The line containing "Given: Click Download as PDF in sidebar" and all lines following it in the listing below are to be reproduced exactly, with no other lines.

START DATA EXCERPTS

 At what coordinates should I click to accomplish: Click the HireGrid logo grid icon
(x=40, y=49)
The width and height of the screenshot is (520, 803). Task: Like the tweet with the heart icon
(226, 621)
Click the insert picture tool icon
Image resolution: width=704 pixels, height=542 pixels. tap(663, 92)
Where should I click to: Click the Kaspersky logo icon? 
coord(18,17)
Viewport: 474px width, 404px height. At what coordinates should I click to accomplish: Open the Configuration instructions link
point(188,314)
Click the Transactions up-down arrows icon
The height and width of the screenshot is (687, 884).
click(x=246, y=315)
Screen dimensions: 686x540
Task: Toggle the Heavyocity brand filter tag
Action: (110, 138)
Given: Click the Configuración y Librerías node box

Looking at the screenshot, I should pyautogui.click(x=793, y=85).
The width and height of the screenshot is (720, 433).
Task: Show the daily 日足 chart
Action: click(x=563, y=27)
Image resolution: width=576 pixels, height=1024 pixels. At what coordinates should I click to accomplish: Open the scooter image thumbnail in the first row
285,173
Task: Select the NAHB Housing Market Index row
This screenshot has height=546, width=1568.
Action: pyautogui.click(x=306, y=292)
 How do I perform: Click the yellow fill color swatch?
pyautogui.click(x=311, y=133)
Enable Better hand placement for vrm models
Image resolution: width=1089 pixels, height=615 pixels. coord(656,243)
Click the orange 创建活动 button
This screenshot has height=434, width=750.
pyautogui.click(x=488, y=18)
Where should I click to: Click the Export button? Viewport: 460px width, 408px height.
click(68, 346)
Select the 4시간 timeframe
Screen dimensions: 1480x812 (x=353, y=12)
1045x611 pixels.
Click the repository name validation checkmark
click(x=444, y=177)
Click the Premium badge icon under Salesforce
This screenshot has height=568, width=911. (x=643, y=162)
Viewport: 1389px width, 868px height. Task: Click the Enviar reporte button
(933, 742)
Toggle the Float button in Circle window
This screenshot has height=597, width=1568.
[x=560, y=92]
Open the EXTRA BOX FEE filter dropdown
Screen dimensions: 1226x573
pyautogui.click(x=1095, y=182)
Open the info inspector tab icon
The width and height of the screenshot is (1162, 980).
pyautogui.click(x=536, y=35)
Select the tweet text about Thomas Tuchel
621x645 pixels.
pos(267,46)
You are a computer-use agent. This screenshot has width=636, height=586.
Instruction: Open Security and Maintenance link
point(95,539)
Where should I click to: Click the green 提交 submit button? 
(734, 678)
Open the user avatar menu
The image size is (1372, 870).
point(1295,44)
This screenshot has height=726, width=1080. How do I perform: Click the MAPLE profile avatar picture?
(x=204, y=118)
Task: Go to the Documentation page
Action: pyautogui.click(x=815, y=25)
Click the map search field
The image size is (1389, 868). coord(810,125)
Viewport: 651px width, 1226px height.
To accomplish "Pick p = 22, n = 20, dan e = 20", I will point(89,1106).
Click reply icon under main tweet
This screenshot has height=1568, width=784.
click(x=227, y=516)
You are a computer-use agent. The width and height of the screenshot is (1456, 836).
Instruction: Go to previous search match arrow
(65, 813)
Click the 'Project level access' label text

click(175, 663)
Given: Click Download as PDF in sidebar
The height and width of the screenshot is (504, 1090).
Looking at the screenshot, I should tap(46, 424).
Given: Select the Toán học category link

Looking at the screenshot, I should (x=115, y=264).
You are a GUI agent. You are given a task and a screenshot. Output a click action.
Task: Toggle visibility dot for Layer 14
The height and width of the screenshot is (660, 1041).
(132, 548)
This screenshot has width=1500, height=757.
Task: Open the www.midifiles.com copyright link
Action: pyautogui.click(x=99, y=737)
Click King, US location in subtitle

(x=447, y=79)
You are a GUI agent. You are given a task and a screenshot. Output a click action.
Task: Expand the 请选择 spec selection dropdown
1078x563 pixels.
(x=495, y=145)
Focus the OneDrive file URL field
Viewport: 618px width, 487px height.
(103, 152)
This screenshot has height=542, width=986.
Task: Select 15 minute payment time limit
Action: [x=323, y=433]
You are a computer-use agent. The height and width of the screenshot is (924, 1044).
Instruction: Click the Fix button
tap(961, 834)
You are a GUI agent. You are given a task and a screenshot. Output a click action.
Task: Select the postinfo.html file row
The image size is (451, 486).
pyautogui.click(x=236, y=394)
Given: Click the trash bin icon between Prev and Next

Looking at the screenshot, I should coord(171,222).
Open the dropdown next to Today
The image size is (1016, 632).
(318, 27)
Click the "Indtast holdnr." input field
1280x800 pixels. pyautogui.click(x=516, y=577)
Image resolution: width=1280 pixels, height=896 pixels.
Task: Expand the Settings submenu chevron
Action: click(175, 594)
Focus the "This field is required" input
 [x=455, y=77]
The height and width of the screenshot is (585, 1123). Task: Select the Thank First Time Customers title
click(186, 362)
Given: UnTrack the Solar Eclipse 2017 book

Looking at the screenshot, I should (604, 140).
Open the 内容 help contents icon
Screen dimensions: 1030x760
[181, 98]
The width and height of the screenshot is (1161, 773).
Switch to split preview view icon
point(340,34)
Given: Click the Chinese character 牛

END DATA EXCERPTS

RESULT OF THIS TASK ::
Given: Click Download as PDF in sidebar
The height and width of the screenshot is (504, 1090).
Looking at the screenshot, I should tap(46, 424).
Given: Select the Toán học category link

Looking at the screenshot, I should (x=115, y=264).
You are a GUI agent. You are given a task and a screenshot. Output a click action.
Task: Toggle visibility dot for Layer 14
The height and width of the screenshot is (660, 1041).
(132, 548)
This screenshot has width=1500, height=757.
Task: Open the www.midifiles.com copyright link
Action: pyautogui.click(x=99, y=737)
Click King, US location in subtitle

(x=447, y=79)
You are a GUI agent. You are given a task and a screenshot. Output a click action.
Task: Expand the 请选择 spec selection dropdown
1078x563 pixels.
(x=495, y=145)
Focus the OneDrive file URL field
Viewport: 618px width, 487px height.
(103, 152)
This screenshot has height=542, width=986.
Task: Select 15 minute payment time limit
Action: [x=323, y=433]
You are a computer-use agent. The height and width of the screenshot is (924, 1044).
Instruction: Click the Fix button
tap(961, 834)
You are a GUI agent. You are given a task and a screenshot. Output a click action.
Task: Select the postinfo.html file row
The image size is (451, 486).
pyautogui.click(x=236, y=394)
Given: Click the trash bin icon between Prev and Next

Looking at the screenshot, I should coord(171,222).
Open the dropdown next to Today
The image size is (1016, 632).
(318, 27)
Click the "Indtast holdnr." input field
1280x800 pixels. pyautogui.click(x=516, y=577)
Image resolution: width=1280 pixels, height=896 pixels.
Task: Expand the Settings submenu chevron
Action: click(175, 594)
Focus the "This field is required" input
 [x=455, y=77]
The height and width of the screenshot is (585, 1123). Task: Select the Thank First Time Customers title
click(186, 362)
Given: UnTrack the Solar Eclipse 2017 book

Looking at the screenshot, I should (604, 140).
Open the 内容 help contents icon
Screen dimensions: 1030x760
[181, 98]
The width and height of the screenshot is (1161, 773).
Switch to split preview view icon
point(340,34)
Given: Click the Chinese character 牛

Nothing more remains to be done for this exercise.